Still, cheaper goods are of little consolation if one doesn’t have work. So will most jobs be replaced by computers?
Given the pace of technological change, most jobs could indeed be replaced by computers if humans choose that path.
Robots and Human Will
The critical question is not what computers will have the capacity to do, but what will humans allow them to do.
Geoff Colvin writes, “What are the activities that we humans by our deepest nature or by the realities of daily life will simply insist be performed by other humans, regardless of what computers can do?”
In Tokyo, at many stops along the commuter train networks there is a white-gloved attendant who quietly motions people with his or her hands not to fall off the edge of the platform.
This worker does not increase the train system’s productivity (with the exception of encouraging commuters to pack in more tightly during rush hour).

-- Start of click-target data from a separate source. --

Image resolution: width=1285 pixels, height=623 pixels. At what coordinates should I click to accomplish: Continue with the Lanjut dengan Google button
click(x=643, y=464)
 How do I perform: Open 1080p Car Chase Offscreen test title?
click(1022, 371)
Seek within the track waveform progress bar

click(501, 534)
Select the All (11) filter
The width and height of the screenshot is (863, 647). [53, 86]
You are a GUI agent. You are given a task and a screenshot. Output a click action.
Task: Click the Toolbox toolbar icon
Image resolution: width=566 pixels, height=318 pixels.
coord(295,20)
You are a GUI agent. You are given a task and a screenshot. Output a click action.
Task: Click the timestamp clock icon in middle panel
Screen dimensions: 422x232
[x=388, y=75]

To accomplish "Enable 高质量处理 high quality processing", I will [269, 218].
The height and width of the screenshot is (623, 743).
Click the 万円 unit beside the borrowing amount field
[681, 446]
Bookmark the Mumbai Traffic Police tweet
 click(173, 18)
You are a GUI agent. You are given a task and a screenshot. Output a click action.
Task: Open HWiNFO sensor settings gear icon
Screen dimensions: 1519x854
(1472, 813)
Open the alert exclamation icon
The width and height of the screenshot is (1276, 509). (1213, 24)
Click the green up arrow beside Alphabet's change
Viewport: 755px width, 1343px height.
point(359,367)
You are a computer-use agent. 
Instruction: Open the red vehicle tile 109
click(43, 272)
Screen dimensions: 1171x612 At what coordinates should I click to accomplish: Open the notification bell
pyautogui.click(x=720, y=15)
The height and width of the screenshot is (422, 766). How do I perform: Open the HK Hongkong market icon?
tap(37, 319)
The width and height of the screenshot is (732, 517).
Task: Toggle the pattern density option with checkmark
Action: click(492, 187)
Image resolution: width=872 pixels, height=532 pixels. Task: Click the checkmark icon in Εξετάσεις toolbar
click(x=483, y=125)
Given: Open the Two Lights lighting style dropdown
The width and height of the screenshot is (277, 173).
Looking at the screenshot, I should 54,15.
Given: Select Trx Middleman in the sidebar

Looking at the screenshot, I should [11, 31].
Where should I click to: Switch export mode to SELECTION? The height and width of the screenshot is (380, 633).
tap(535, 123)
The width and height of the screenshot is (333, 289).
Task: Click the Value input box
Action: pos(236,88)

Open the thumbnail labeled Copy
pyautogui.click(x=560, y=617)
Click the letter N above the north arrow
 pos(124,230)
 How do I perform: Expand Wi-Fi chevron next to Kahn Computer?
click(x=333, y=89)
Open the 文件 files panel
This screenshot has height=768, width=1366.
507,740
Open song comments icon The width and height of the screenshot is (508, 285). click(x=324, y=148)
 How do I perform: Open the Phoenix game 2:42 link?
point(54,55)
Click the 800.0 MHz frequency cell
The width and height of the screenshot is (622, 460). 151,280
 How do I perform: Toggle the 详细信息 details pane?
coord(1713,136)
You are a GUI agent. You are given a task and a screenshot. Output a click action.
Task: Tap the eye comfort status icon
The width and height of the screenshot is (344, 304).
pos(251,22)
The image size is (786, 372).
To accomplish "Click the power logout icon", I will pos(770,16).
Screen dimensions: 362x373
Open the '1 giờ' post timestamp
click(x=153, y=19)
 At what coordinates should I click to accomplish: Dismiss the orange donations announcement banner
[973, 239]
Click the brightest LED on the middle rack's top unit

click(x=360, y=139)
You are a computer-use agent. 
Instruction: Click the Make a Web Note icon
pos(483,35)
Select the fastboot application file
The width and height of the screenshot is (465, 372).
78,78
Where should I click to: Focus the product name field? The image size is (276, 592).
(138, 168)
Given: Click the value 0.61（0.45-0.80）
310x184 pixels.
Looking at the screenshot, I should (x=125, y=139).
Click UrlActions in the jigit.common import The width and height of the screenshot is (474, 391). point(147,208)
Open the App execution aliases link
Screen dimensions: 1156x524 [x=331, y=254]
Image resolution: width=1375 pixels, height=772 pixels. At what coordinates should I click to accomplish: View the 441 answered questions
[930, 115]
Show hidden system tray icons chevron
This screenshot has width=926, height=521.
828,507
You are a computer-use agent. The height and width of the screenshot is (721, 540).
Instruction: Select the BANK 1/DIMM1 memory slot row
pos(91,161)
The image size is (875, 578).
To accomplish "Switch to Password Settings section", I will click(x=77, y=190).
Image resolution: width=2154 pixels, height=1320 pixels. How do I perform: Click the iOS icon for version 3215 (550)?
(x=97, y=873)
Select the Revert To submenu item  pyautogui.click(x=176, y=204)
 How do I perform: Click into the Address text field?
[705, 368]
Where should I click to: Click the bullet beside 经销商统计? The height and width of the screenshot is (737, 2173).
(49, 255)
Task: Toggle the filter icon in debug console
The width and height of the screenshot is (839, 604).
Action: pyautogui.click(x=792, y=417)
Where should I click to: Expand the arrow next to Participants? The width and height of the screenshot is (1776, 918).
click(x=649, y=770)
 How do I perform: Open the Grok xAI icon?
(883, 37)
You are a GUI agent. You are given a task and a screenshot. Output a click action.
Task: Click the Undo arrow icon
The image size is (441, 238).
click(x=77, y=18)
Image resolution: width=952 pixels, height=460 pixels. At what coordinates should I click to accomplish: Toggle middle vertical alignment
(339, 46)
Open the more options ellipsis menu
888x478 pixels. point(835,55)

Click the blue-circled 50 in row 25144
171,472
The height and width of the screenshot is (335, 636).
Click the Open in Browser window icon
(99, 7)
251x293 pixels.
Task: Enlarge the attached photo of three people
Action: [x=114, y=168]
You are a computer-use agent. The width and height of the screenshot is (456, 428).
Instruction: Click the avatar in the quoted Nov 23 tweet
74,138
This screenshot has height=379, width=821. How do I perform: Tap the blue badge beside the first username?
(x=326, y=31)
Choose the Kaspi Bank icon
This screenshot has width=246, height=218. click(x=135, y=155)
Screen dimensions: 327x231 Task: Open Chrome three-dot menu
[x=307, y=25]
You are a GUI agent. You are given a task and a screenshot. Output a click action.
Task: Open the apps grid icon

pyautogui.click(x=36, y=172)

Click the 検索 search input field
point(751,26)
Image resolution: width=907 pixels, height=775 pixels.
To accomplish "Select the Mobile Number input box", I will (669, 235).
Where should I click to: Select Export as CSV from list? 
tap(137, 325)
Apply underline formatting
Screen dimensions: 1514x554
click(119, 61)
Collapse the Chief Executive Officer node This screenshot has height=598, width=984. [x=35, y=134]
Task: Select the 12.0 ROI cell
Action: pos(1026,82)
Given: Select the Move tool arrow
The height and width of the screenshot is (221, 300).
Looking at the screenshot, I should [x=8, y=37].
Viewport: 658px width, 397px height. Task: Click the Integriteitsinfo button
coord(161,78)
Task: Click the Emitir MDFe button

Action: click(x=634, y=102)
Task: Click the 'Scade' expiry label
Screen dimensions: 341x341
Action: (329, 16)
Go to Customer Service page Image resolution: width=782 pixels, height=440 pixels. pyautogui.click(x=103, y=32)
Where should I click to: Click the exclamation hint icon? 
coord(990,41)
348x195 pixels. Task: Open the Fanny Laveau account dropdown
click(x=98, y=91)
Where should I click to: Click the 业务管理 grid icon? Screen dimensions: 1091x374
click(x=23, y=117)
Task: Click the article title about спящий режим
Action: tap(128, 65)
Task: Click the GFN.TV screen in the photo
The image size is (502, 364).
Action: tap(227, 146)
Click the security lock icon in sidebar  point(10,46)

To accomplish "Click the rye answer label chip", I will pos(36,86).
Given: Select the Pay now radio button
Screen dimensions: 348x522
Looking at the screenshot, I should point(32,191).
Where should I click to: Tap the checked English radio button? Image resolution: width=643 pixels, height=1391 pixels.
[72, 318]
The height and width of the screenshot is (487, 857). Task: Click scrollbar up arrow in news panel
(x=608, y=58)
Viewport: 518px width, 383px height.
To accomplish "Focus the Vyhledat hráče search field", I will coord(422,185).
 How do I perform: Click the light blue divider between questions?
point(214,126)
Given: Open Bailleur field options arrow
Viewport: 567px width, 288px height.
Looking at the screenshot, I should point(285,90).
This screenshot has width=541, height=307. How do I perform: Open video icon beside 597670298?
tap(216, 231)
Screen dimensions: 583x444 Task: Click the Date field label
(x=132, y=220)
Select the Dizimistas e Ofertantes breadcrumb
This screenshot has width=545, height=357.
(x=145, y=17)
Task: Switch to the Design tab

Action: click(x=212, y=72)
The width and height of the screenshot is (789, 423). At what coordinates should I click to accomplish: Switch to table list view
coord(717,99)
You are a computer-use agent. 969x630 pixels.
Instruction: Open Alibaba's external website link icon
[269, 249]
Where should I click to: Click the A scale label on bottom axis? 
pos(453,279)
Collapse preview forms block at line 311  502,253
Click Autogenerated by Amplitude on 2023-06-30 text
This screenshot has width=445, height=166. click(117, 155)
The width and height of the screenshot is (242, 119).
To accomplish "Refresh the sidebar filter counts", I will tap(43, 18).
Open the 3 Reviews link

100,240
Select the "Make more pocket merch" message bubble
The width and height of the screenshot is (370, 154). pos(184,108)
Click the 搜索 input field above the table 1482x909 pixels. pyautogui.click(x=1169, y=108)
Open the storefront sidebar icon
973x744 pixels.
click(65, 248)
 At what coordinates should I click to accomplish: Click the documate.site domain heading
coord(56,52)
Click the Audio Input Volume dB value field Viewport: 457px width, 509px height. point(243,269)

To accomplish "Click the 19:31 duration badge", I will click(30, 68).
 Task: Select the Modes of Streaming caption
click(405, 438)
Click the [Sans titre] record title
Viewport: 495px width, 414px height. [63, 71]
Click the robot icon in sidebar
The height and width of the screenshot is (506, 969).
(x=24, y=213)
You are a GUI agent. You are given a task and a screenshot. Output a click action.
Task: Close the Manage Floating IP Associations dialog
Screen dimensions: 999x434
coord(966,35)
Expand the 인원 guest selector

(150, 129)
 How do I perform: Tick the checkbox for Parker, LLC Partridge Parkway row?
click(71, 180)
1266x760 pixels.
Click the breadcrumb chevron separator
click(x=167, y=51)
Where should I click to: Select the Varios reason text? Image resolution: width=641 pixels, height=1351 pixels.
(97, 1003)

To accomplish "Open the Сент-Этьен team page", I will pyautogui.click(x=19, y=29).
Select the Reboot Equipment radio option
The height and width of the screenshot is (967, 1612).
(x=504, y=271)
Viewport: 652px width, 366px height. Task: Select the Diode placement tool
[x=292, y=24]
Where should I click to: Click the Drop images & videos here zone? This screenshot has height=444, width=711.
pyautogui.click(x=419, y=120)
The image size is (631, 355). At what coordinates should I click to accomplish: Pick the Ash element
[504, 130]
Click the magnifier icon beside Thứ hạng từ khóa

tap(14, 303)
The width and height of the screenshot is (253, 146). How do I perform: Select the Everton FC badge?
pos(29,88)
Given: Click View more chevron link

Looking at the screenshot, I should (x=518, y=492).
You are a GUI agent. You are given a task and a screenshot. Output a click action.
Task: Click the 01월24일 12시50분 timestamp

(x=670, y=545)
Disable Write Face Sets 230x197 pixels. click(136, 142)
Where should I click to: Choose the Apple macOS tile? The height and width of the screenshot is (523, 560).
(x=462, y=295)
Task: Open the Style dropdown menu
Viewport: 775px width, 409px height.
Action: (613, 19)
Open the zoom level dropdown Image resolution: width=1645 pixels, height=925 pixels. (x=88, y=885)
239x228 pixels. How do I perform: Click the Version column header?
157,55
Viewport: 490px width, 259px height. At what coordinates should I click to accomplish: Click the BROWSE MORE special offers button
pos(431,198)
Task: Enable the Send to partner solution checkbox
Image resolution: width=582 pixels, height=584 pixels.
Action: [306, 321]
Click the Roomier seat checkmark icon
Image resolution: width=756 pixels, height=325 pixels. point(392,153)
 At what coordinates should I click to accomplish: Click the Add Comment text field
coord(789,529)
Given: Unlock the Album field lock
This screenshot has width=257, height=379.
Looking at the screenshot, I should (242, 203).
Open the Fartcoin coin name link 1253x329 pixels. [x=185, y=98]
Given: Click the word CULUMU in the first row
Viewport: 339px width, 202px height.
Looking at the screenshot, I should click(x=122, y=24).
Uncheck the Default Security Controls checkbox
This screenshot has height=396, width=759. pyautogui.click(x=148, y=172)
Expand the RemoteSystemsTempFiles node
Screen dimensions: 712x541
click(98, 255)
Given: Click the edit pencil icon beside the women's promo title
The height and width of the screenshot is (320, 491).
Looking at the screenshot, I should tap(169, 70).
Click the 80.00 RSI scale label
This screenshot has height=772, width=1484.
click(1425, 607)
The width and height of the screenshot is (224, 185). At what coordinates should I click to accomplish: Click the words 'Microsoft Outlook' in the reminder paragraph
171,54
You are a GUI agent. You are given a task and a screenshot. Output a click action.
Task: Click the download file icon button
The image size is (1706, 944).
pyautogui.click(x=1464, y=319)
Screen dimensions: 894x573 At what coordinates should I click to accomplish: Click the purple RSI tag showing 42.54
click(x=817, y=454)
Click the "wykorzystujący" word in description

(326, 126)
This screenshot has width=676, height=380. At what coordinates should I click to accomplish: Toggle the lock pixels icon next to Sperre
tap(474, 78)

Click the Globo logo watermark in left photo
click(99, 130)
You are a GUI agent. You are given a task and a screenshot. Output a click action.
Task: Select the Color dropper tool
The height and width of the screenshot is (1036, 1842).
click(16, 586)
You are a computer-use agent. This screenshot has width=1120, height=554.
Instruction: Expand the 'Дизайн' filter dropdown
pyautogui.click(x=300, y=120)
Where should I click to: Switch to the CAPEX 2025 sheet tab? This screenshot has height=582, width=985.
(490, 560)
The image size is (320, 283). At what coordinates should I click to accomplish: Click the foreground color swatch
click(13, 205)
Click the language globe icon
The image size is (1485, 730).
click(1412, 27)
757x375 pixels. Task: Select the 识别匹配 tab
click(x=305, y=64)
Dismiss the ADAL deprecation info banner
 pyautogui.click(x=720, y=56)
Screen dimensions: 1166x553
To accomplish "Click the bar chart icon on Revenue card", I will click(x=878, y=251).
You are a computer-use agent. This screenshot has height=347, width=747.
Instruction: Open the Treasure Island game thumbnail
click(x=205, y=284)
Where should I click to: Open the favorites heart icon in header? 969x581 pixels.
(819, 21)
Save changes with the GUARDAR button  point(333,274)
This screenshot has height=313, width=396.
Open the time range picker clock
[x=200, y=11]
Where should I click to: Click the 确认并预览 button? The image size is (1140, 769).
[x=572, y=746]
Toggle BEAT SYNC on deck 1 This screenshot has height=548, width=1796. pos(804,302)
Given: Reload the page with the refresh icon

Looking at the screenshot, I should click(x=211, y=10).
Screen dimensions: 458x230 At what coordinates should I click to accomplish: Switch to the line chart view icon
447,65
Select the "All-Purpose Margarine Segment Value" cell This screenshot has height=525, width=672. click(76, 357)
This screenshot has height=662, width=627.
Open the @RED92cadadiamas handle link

Mostly, the attendants are there as a nicety; to be of help if needed.
Perhaps you don’t want to pay the higher train fares required to support human train platform workers, but would you pay more for a human doctor to deliver the results of your cancer screening rather than receive a print out from a kiosk?
What about a counselor, a teacher or a massage therapist? Would you prefer a human or a machine?
The Cost of Empathy
Some day computers will effectively do all those tasks, but we as humans don’t always want what is most effective and efficient. Sometimes we crave genuine empathy.
We want to interact with someone who can discern what we are feeling and respond appropriately.
The question is will we be willing to pay more for it?